Author contributions: William K. Gray had full access to all the data in the study and takes responsibility for the integrity of the data and the accuracy of the data analysis.
Study concept and design: Gray, van Hove, Briggs, Phull, McGrath, Begum.
Acquisition of data: Gray, Begum.
Analysis and interpretation of data: Gray, Begum, John, Phull, van Hove.
Drafting of the manuscript: Gray, Begum, John, Phull, van Hove.
Critical revision of the manuscript for important intellectual content: Gray, Begum, John, Phull, van Hove, Briggs, O’Flynn.
Statistical analysis: Gray, Begum.
Obtaining funding: None.
Administrative, technical, or material support: Gray.
Supervision: O’Flynn, McGrath.
Other: None.
Financial disclosures: William K. Gray certifies that all conflicts of interest, including specific financial interests and relationships and affiliations relevant to the subject matter or materials discussed in the manuscript (eg, employment/affiliation, grants or funding, consultancies, honoraria, stock ownership or options, expert testimony, royalties, or patents filed, received, or pending), are the following: None.
Funding/Support and role of the sponsor: None.
Acknowledgments: We acknowledge NHS Digital for permission to use their data in this report. The GIRFT programme is providing a framework for examining contemporary clinical practice in unprecedented detail and breadth. We also thank all staff within individual NHS trusts who collected and entered the data used in this study.
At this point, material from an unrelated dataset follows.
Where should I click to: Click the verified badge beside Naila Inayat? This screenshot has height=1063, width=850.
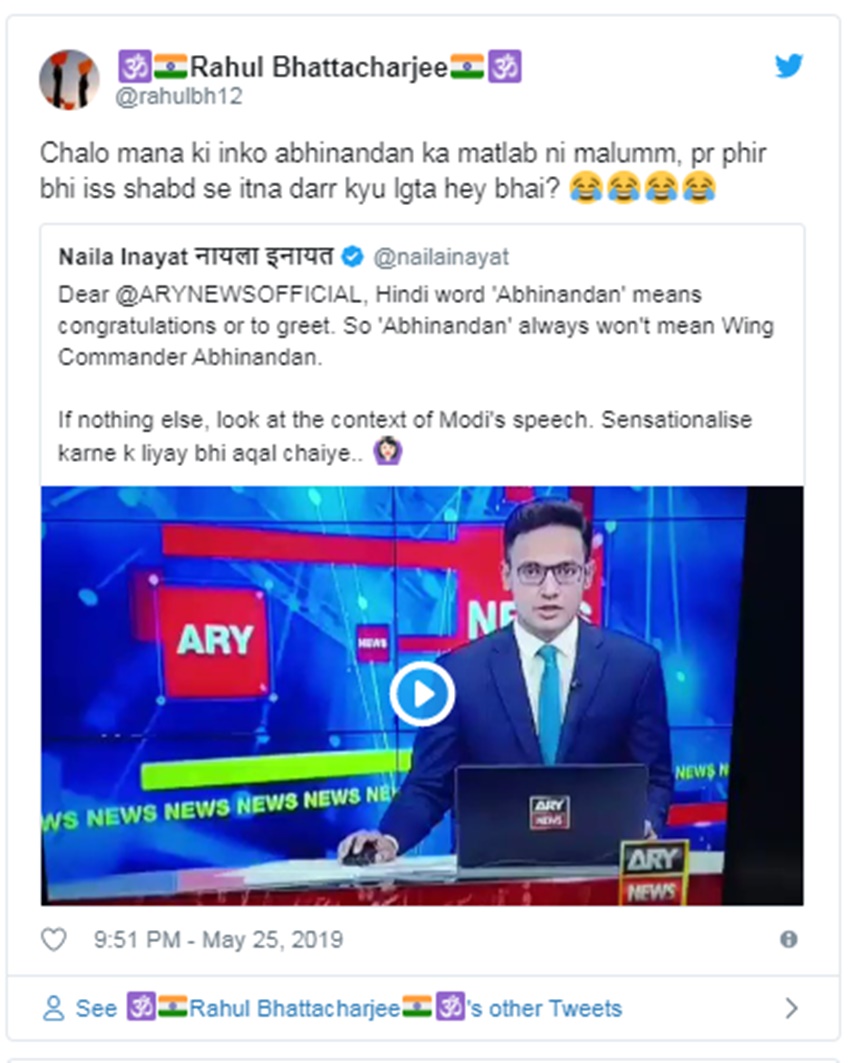point(352,257)
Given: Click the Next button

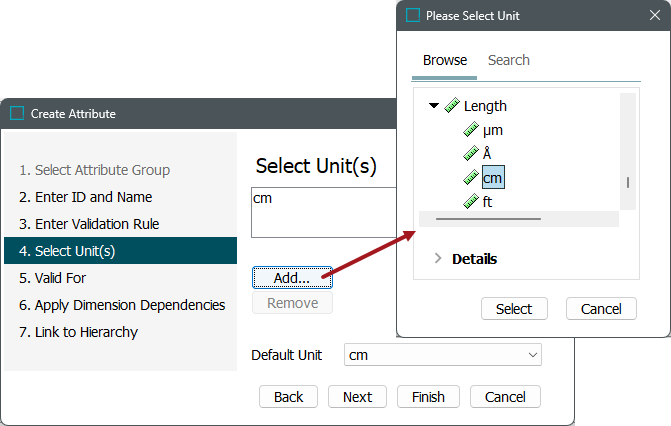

Ethics considerations: Ethical approval was not sought for the study because it did not directly involve human participants. Informed consent was not sought for the study because it was an analysis of routine clinical data. The study was completed in accordance with the Helsinki Declaration as revised in 2013.
Data sharing statement: This report does not contain identifiable patient data. Data in this report are anonymised. The underlying HES data cannot be made available directly by the authors as the data were obtained under licence/a data sharing agreement from NHS Digital. HES data are available from NHS Digital on application.